> **What to do**
Copy nothing but the lines below, from the one with "Click to select discovery script link" through the one with "The width and", exactly as written; no pictures should appear.

> **Recorded data**
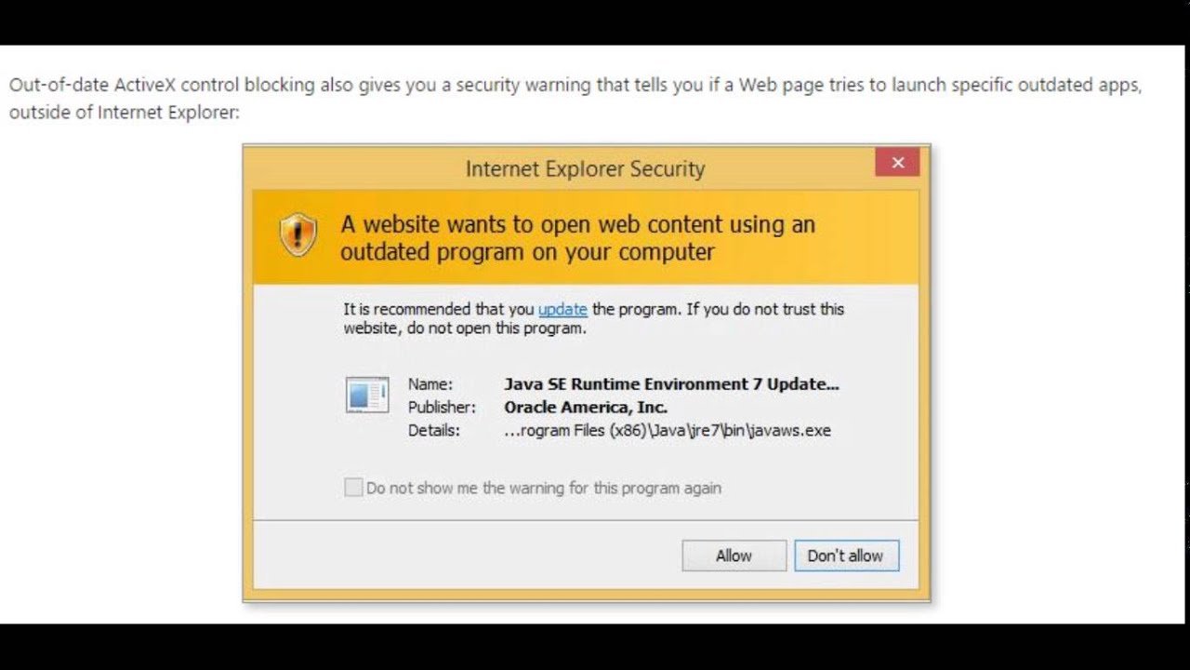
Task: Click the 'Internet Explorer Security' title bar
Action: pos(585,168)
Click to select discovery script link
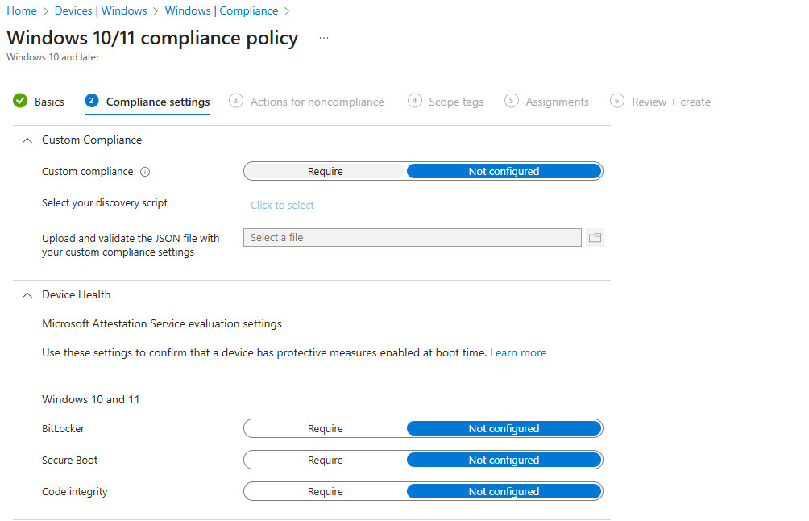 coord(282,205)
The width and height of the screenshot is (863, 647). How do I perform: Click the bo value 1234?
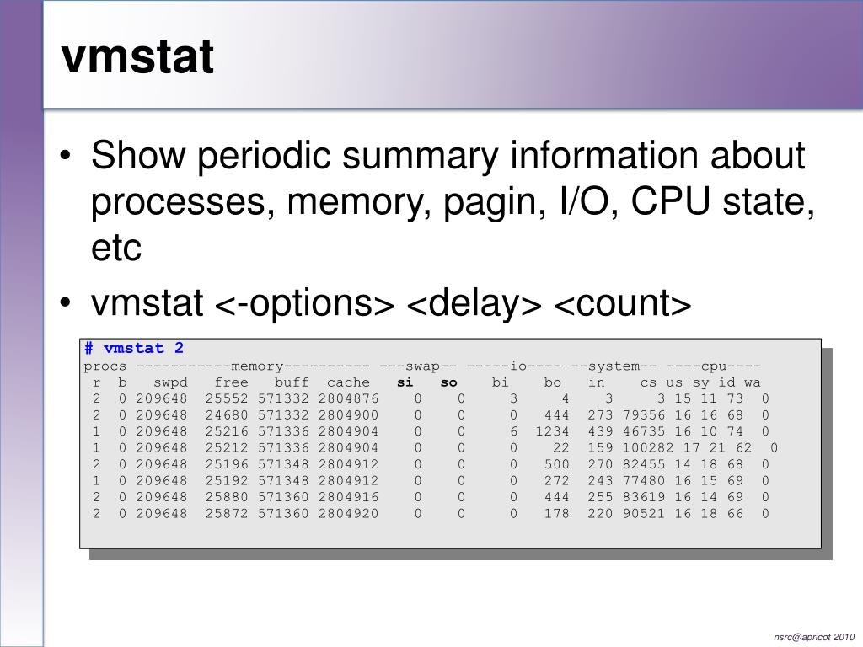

==

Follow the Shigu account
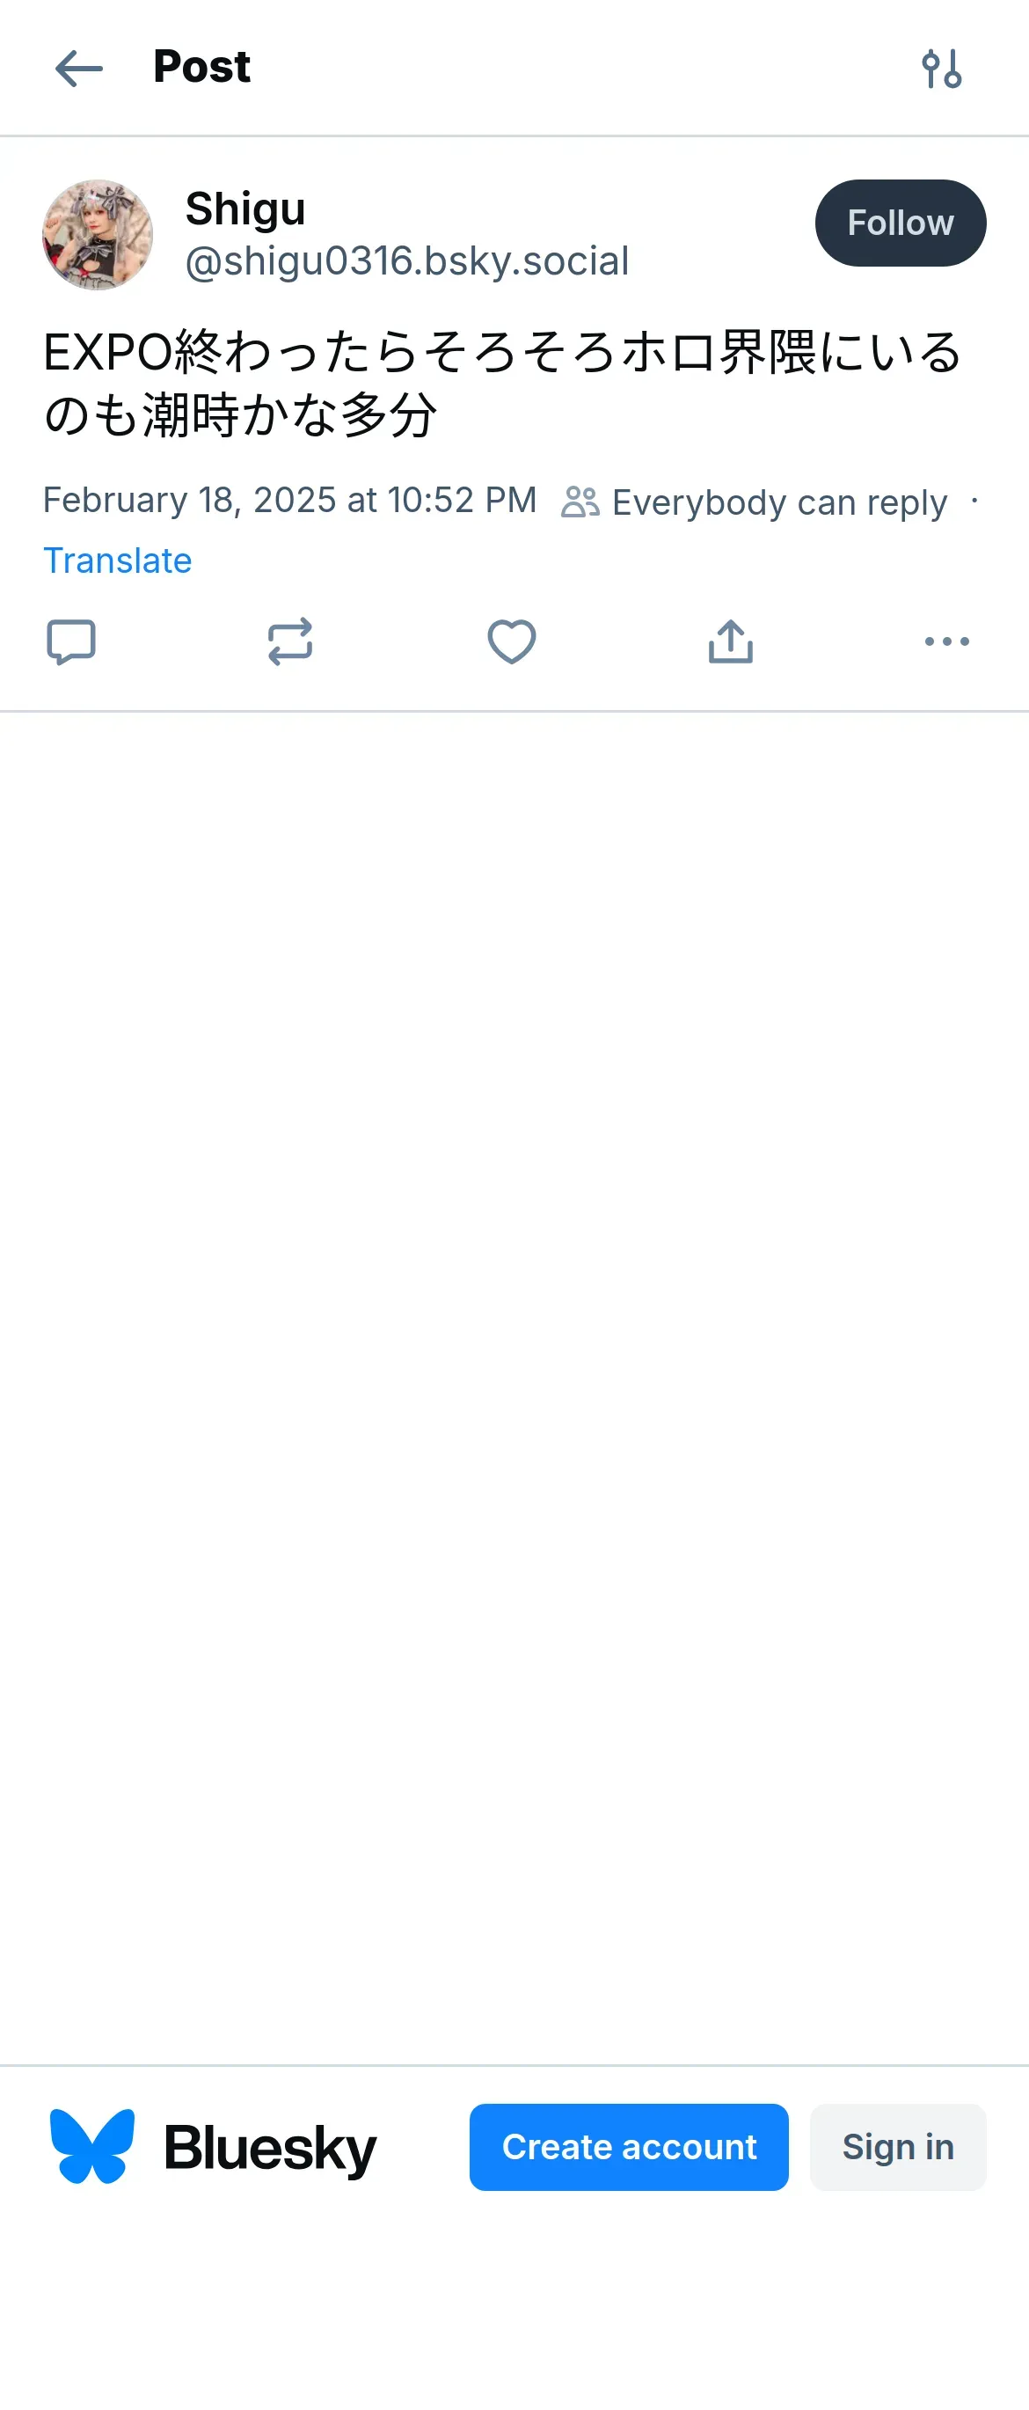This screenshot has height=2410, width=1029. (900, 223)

...

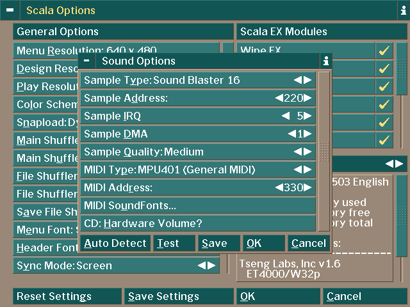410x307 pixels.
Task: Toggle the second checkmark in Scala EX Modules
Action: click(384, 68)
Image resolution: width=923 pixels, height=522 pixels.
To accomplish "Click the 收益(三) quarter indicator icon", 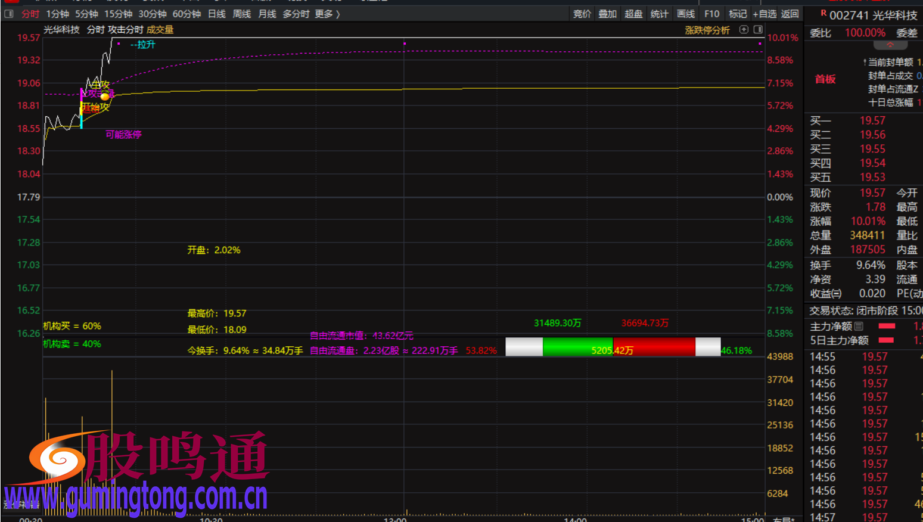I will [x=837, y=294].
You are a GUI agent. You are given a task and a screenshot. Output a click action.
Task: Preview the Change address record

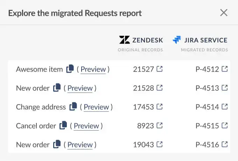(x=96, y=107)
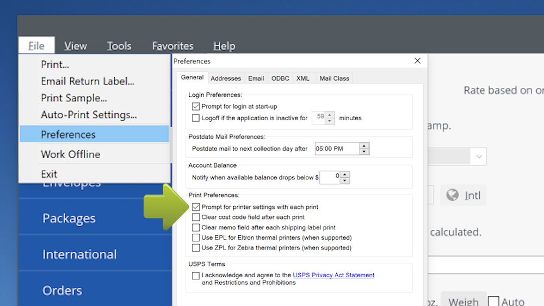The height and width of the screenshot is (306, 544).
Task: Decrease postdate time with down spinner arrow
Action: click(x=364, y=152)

> **Answer to the exercise**
Click to select discovery script link
 coord(282,205)
The width and height of the screenshot is (863, 647). How do I perform: Click the bo value 1234?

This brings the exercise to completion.